Calcio: Top e flop del calcio ennese

Arrivano dai comuni della provincia le uniche soddisfazioni calcistiche dell’ennese a campionati già conclusi. Certamente la delusione è tutta per l’Enna Calcio mestamente retrocessa in Promozione, percorso inverso, invece, per la Leonfortese che dopo una lunga ed entusiasmante galoppata è approdata nel massimo campionato regionale, una possibilità negata al Nicosia dalla classifica perché la diretta rivale per l’eventuale disputa dei play off, ossia lo Scordia, è avanti di dieci punti e per le nuove regole federali gli spareggi si giocano solo se il distacco è minore.
Ma andiamo con ordine iniziando l’analisi dall’Enna.

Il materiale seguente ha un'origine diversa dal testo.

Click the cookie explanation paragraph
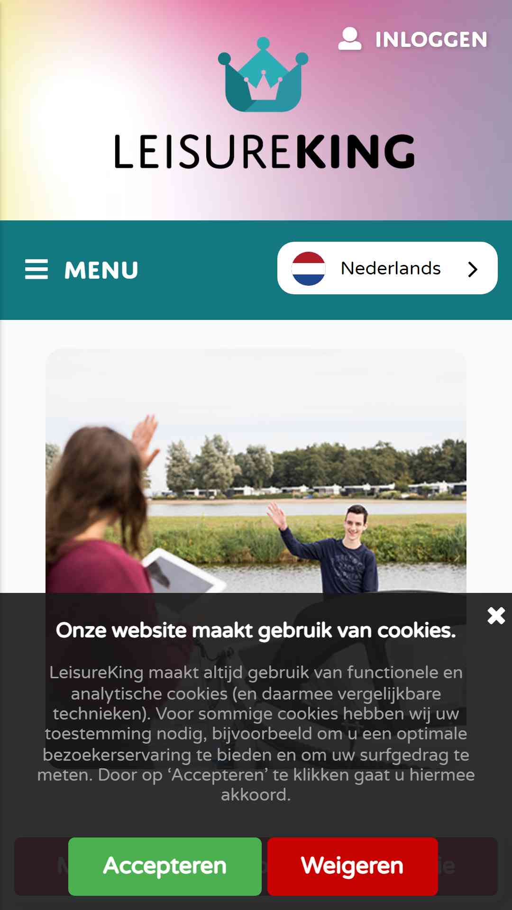 [x=256, y=733]
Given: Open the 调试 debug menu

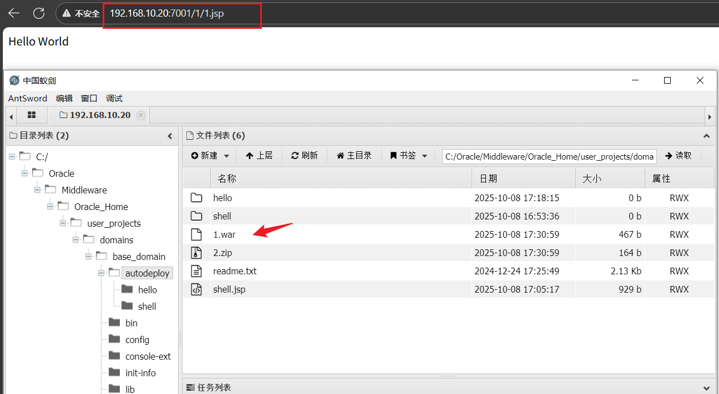Looking at the screenshot, I should pyautogui.click(x=114, y=98).
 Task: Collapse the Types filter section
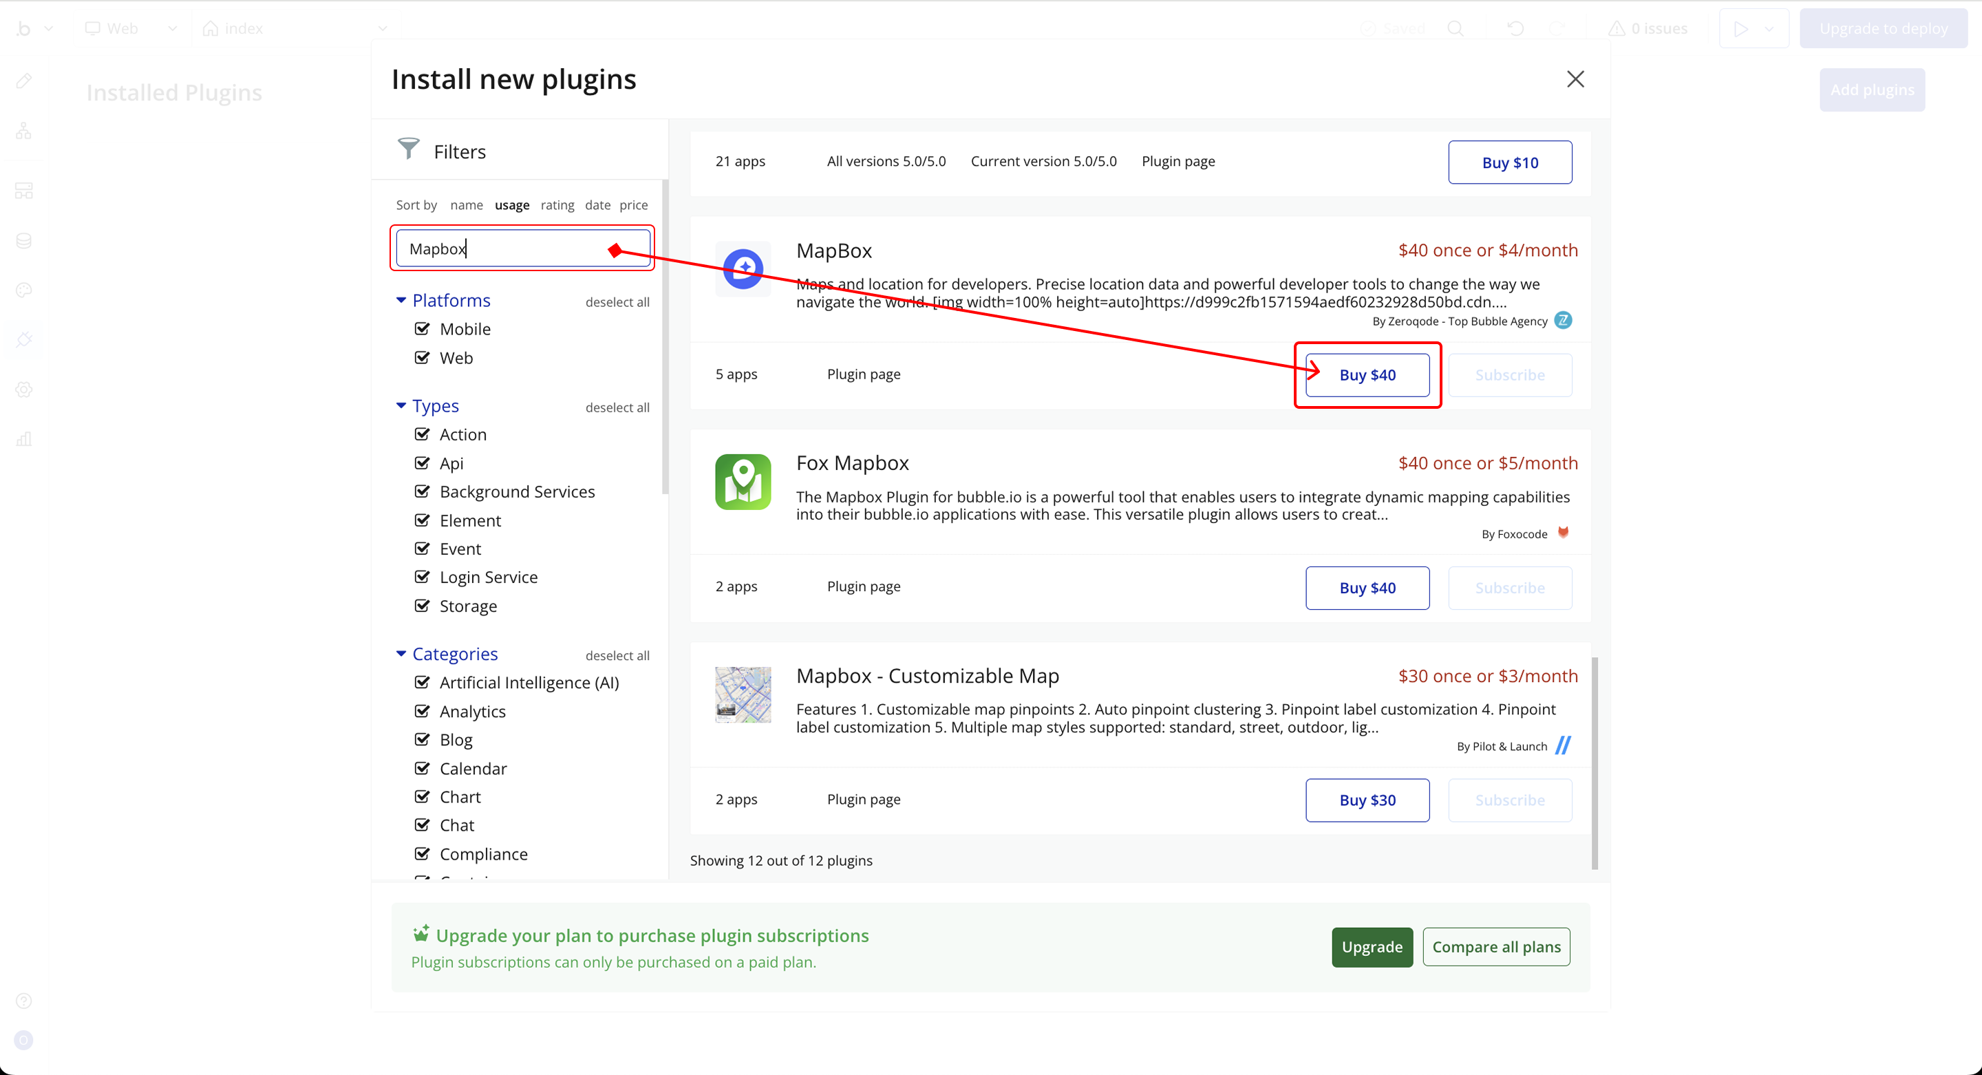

I gialloverdi hanno concluso – e questa è già una notizia – una stagione sofferta e intrisa di brutte figure tra rinunce e gare perse con una caterva di gol che non hanno scalfito la dirigenza che anziché pensare a rafforzare la squadra per una salvezza quantomeno dignitosa dal punto di vista sportivo, ha provato a guardare al futuro anche se nulla, ovviamente, è certo. Gli ennesi hanno chiuso la stagione con due vittorie, due pari e 26 sconfitte anche se i punti sono solo due a causa della penalità di sei punti comminata dalla Lega ad inizio stagione. A portare alto il nome sportivo della provincia è invece stata la Leonfortese che ha vinto il campionato con 64 punti aggiudicandosi la volata sullo Scordia. I biancoverdi hanno meritatamente vinto il campionato nonostante ci sia stata una breve “pausa” che aveva portato anche al cambio di allenatore. La squadra è stata capace di non demordere e conquistare questo storico traguardo che, come detto, è sfuggito d’un soffio al Nicosia di mister Serafino che ha chiuso al quinto posto che poteva servire a disputare i play off contro Scordia che però è giunto secondo con 62 punti, dieci in più del Nicosia, e questo gli permetterà di proseguire direttamente l’avventura.
E sempre nel girone D di Promozione il Troina ha conquistato la salvezza diretta chiudendo al decimo posto. Proprio quello che voleva la società dal tecnico Giuseppe Pagana che anche quest’anno è riuscito a valorizzare i giovani locali. Dovranno ancora soffrire per centrare la salvezza sia l’AgiraNissoria che la San Sebastiano. E se questa certezza l’avevano già da qualche giornata gli agirini di Guido De Maria, lo stesso non può dirsi per gli xibetani che hanno gettato alle ortiche la salvezza diretta piazzandosi nell’undicesimo posto, l’ultimo che obbligava ai play out che adesso dovranno disputare in casa contro il Priolo. Al miracolo è chiamato anche De Maria che con la sua AgiraNissoria dovrà confermare d’essere il mago delle salvezze miracolose andando a far visita al Real Niscemi.